***** Data records

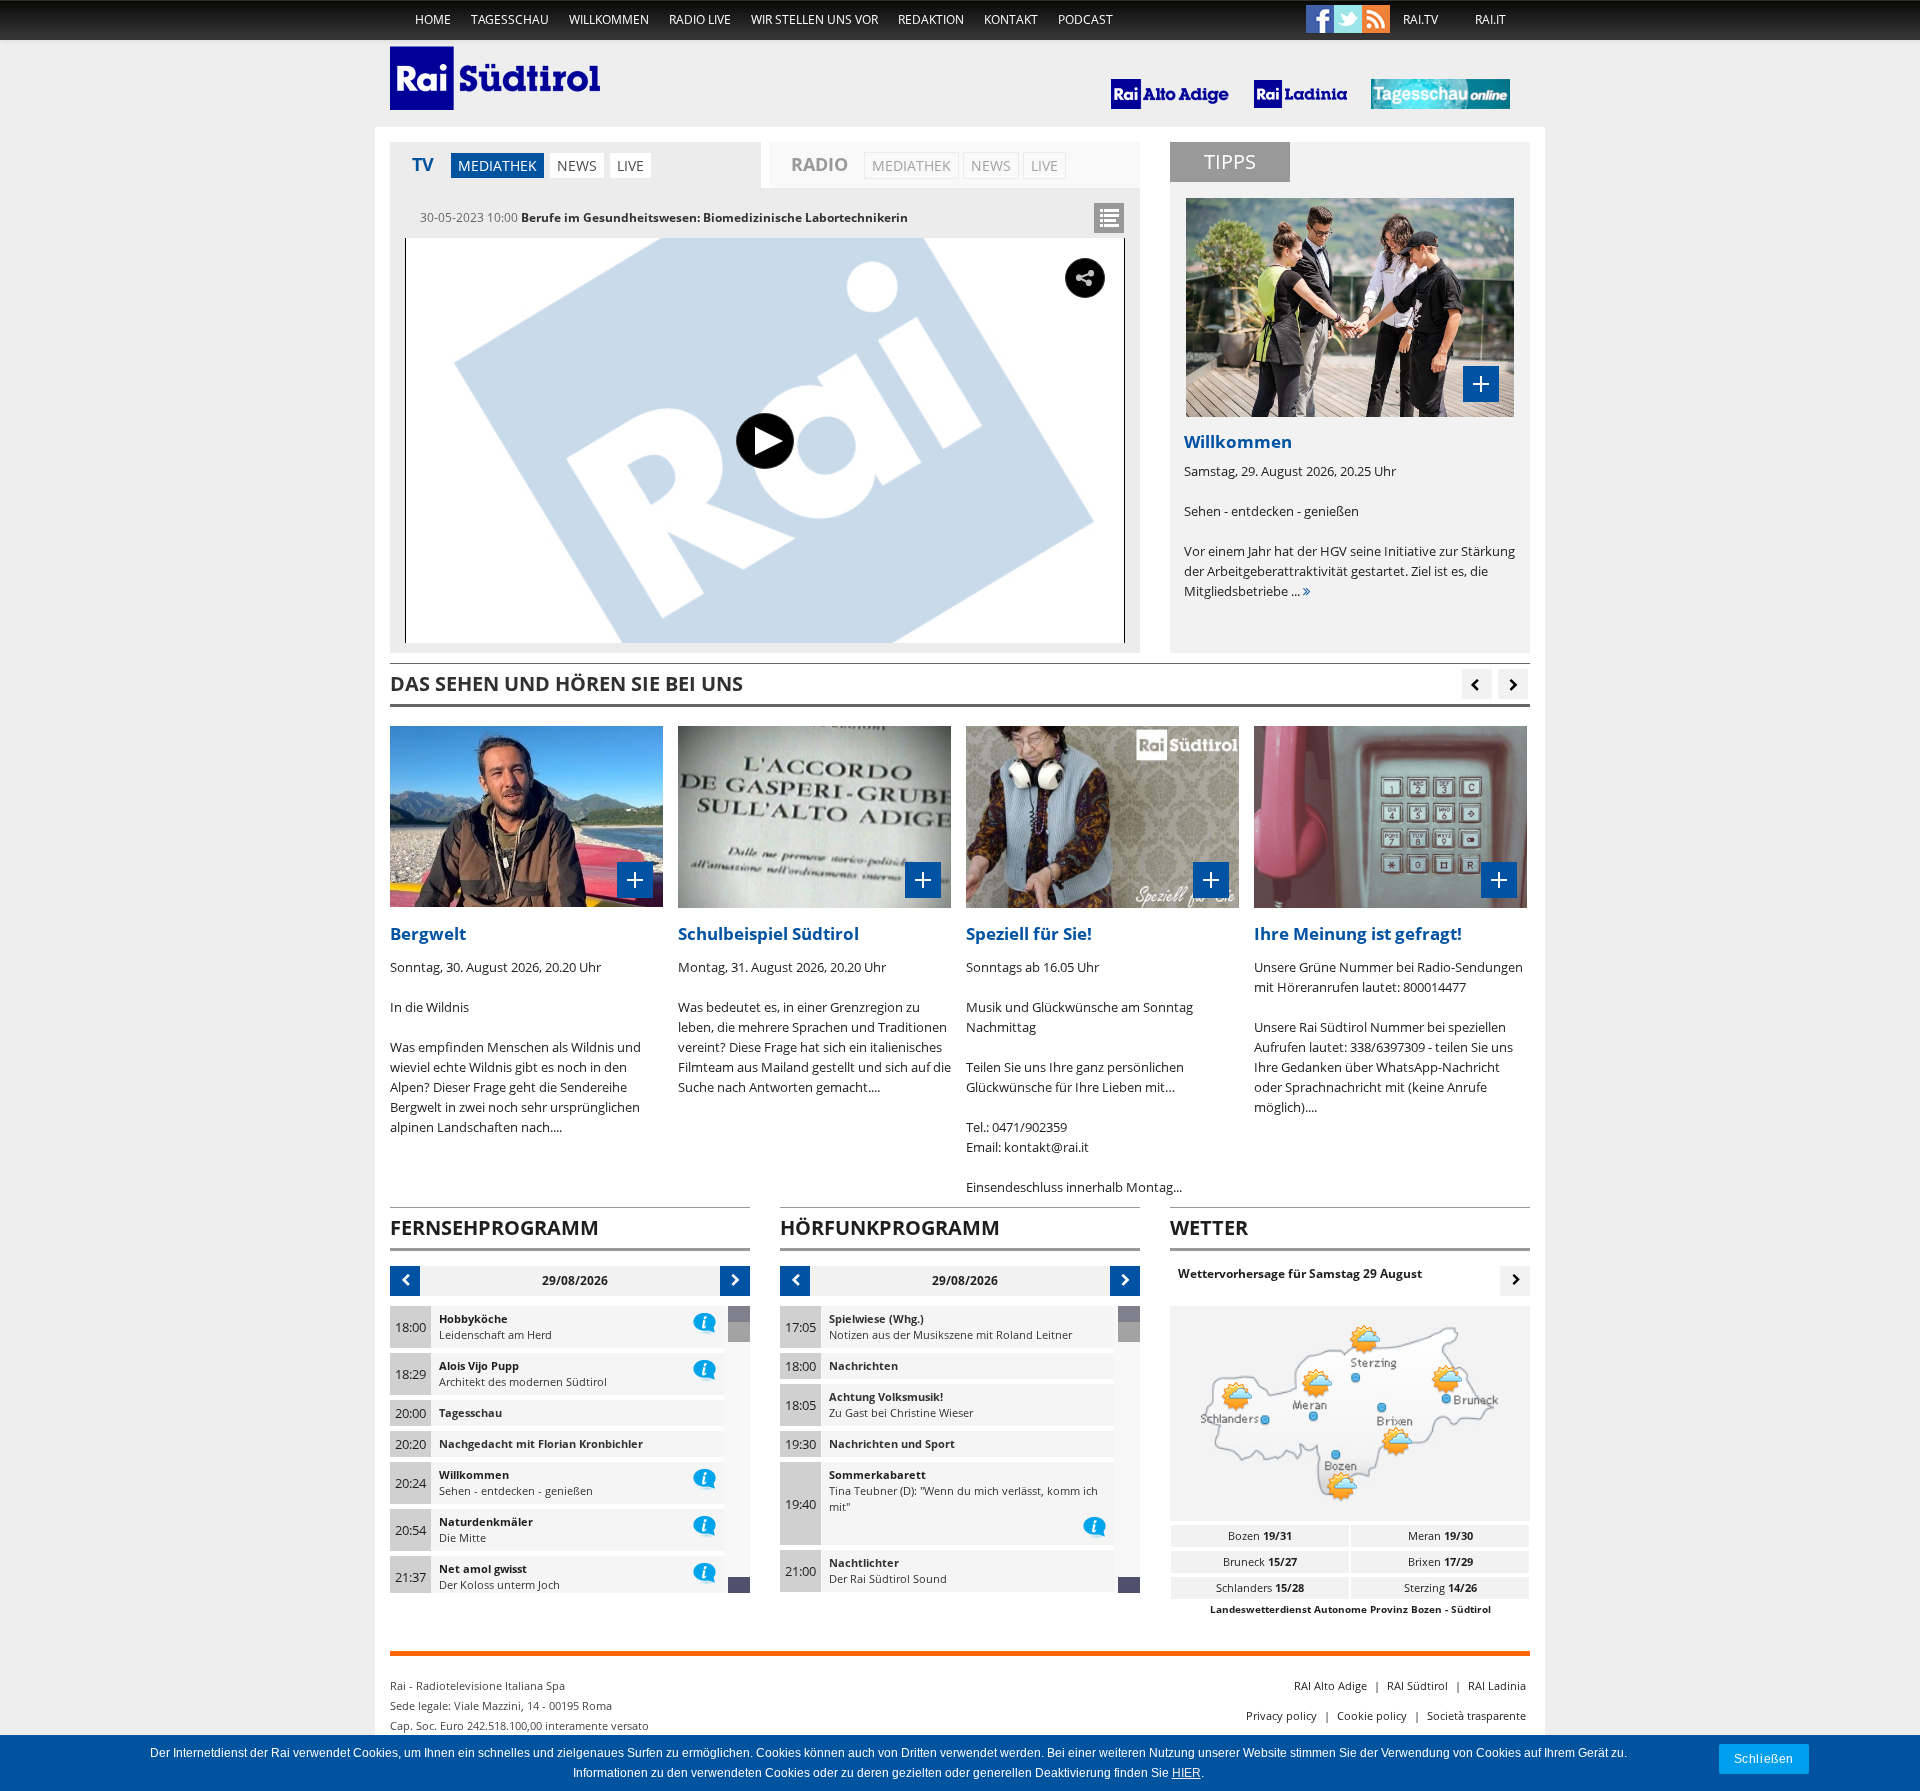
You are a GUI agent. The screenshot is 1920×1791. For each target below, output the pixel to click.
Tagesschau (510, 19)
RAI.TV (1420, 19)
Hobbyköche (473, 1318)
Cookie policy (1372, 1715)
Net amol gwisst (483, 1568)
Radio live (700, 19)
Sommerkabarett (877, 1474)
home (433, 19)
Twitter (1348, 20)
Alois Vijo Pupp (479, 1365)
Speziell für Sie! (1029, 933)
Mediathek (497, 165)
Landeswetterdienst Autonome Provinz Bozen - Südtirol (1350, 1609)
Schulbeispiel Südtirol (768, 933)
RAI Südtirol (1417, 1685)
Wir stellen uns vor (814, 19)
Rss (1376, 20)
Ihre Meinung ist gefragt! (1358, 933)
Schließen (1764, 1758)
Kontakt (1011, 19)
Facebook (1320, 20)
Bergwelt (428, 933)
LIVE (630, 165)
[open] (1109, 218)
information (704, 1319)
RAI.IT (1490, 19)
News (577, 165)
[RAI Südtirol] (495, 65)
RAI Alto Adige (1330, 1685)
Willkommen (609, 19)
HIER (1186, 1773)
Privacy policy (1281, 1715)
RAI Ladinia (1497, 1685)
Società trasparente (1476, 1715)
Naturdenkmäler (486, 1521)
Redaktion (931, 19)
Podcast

**********

--- Activity ---
The response must contain exactly the lines from the one with "HIER (1186, 1773)" to the end of the entries above, both included, and nothing more.

--- Response ---
HIER (1186, 1773)
Privacy policy (1281, 1715)
RAI Ladinia (1497, 1685)
Società trasparente (1476, 1715)
Naturdenkmäler (486, 1521)
Redaktion (931, 19)
Podcast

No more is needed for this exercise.